Sheridan was a mass of shame and anxiety, while he looked more contented and more relaxed than she had ever seen him. Last night, he had taken everything she had to give and thrown it in her face with an offer to prolong her humiliation by making her his mistress. Today, he was socializing with a woman who'd never have been stupid enough to do what Sheridan had… a woman worthy of his own inflated opinion of himself, she thought bitterly. A woman to whom he would offer marriage, not some tainted liaison in exchange for her virtue.

All those thoughts and more marched through Sheridan's tormented mind as she stood at the window, staring down at him, refusing to cry. She wanted to remember this scene, she wanted to remember it every single moment of her life, so that she would never, ever soften in her thoughts of him. She stood still, welcoming the icy numbness that was sweeping away her anguish and demolishing all her tender feelings for him. "Bastard," she whispered aloud.

"May I come in?"

Sheridan started and whirled around at the sound of Julianna's voice. "Yes, of course," she said, trying for a bright smile that felt as strained as her voice sounded.

"I saw you standing up here when I was having breakfast.

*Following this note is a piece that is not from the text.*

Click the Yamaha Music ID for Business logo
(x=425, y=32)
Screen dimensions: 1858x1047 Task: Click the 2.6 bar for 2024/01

Would you like me to bring something up here for you?"

"No, I'm not hungry, but thank you for thinking of me." Sheridan hesitated, knowing some explanation was in order for her behavior yesterday when she had offered Stephen her favor, but she hadn't been able to think of a single reasonable excuse.

"I was wondering if you would like to leave here?"

"Leave?" Sheridan said, trying not to sound as desperate as she felt to do exactly that. "We aren't to leave until tomorrow."

Julianna walked over to the window and stood beside her, quietly looking down at the same tableau that Sheridan had been torturing herself with. "Julianna, I feel I ought to explain about what happened yesterday, when I said what I did to the Earl of Langford about holding him in deepest respect."

"You don't need to explain," Julianna answered with a reassuring smile that made Sheridan feel like the seventeen-year-old ingénue instead of her paid chaperone.

"Yes, I do," Sheridan persevered doggedly. "I know how much your mother was hoping for a match between you and Lord Westmoreland, and I know you must wonder why I—why I behaved to him in such a forward, and familiar way."

In what seemed like a change of subject, Julianna said, "Several weeks ago, Mama was quite despondent. In fact, I remember that it was less than a week before you came to stay with us."

Seizing her conversational reprieve like the coward she was at the moment, Sheridan said brightly, "Why was your mama upset?"